This week, local MP Tim Farron, Cumbria Tourism and its hospitality leaders from the Lake District, Cumbria, held a call with Tourism Minister Nigel Huddlestone to make the case for long-term support for the hospitality and tourism industry.

Tim and Cumbria Tourism’s Managing Director Gill Haigh were joined by Nigel Wilkinson, Managing Director of Windermere Lake Cruises, Dan Visser, Director of Langdale Estate, Mike Turner, Director of Treetop Trek, and Jim Walker from Lake District Estates.

The group made a presentation to the minister, underlining the impact Covid-19 has had on the industry and continues to have as businesses and visitors adapt to the new normal. The panel thanked the Government for its support to date but made it clear that further grants and wage support would be critical to help businesses in the sector survive through to Spring of next year.

The Tourism Minister said that “there could be additional measures to give some boost to hospitality and tourism that may be sector specific.”

Speaking after the meeting, Tim said: “We had a very positive meeting with the minister who was really supportive of our case.

“The support we’ve had from the Government so far has been really welcome, but we do really need that extra support if jobs and businesses are going to make it through the Winter.”

Gill Haigh, Managing Director of Cumbria Tourism said: “We’re very grateful to Tim for arranging this meeting and to Nigel Huddleston for taking the time to hear our concerns on the impact of Coronavirus to our industry and the actions now required to support businesses through the next stages. Whilst many have now opened and are seeking to make the most of what’s left of the summer season the lost four months, coupled with lower capacities due to social distancing, mean that tourism businesses urgently require assurances of long term support through to 2021.”

Nigel Wilkinson, who also sits on the Board of Cumbria Local Enterprise Partnership (CLEP) and leads CLEP’s work on the visitor economy added: “Our sector is facing the equivalent of three consecutive winter seasons and unless programmes are put in place to retain jobs and skills within the sector beyond October, to increase training opportunities and to market the county to new audiences and extend the main season, Cumbria will be facing widespread redundancies and the loss of key skills that cannot easily be replaced.”

The group also took the opportunity to welcome this week’s announcement of £1.57 bn of funding for the cultural sector and were reassured by the Minister’s commitment that this funding would be extended to all relevant institutions and venues and is not swallowed by the “London Bubble”.

▸ **EXTRACTED ENTRIES**:
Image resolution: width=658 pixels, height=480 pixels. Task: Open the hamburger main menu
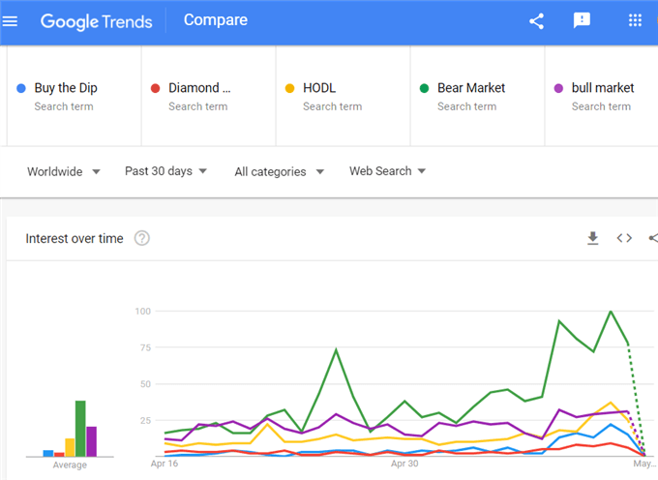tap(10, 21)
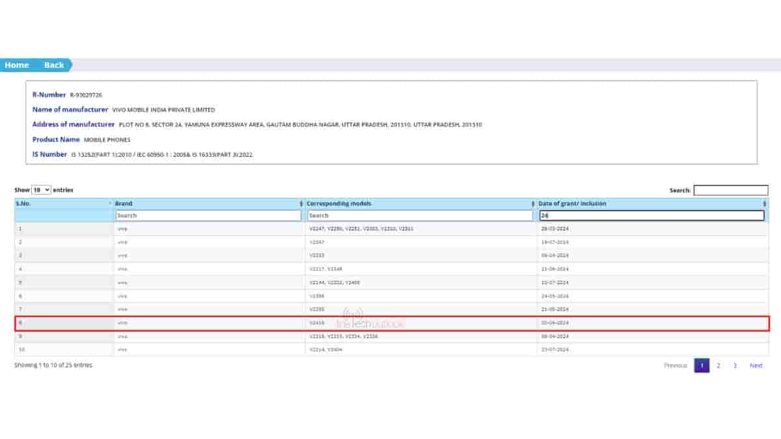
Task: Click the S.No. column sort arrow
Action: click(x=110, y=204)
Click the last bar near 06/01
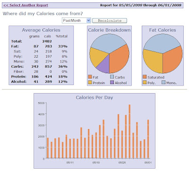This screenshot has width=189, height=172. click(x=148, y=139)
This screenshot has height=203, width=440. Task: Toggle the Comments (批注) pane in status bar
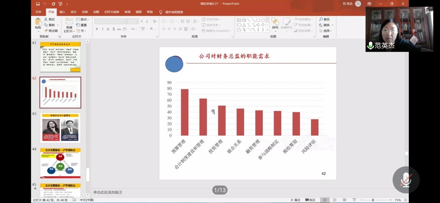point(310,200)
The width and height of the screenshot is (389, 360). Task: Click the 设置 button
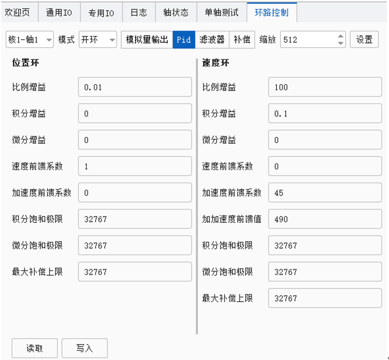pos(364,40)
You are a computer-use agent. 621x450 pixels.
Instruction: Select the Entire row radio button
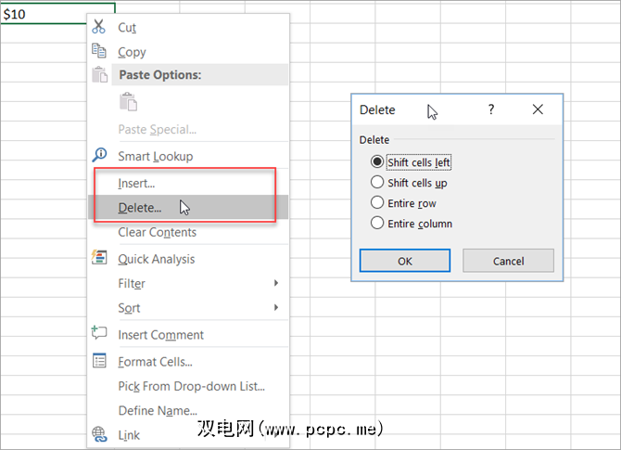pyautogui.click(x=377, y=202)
---
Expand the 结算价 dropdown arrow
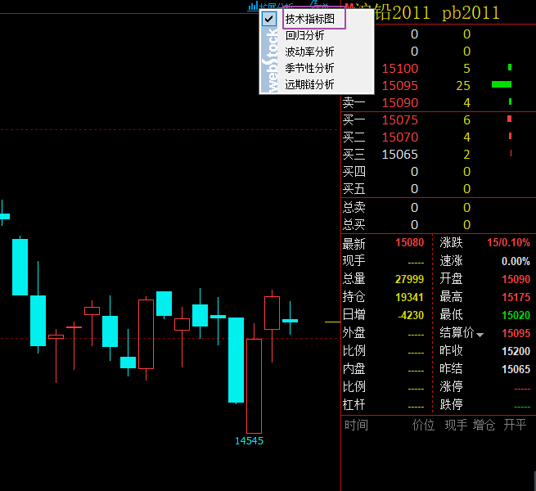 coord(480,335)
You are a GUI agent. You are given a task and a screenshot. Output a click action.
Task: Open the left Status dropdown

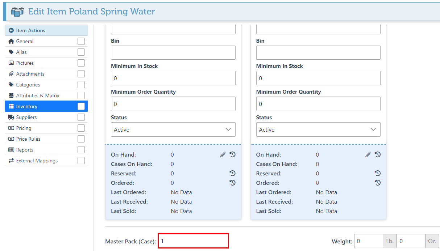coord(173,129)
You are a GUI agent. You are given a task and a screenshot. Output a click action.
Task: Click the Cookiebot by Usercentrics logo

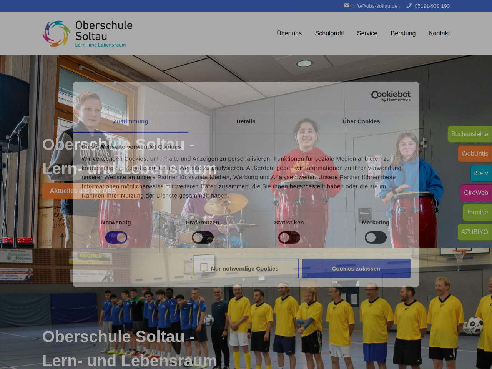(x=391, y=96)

▸ **TASKS TO COMPLETE**:
**A)** Decide whether each statement below agrees with the tourism article. Answer yes or no for each, and quote the words of the tourism article that decide it.
(i) The panel told the minister that further grants and wage support would be critical for businesses to survive through to Spring of next year.
(ii) Mike Turner is the Director of Langdale Estate.
(iii) The funding announced for the cultural sector this week was £1.57 bn.
**B)** Print the stretch of the tourism article from "Tim and Cumbria" through "Lake District Estates.".

▸ **WRITTEN RESPONSES**:
**A)**
(i) Yes: "further grants and wage support would be critical to help businesses in the sector survive through to Spring of next year"
(ii) No: "Dan Visser, Director of Langdale Estate, Mike Turner, Director of Treetop Trek"
(iii) Yes: "this week’s announcement of £1.57 bn of funding for the cultural sector"

**B)**
Tim and Cumbria Tourism’s Managing Director Gill Haigh were joined by Nigel Wilkinson, Managing Director of Windermere Lake Cruises, Dan Visser, Director of Langdale Estate, Mike Turner, Director of Treetop Trek, and Jim Walker from Lake District Estates.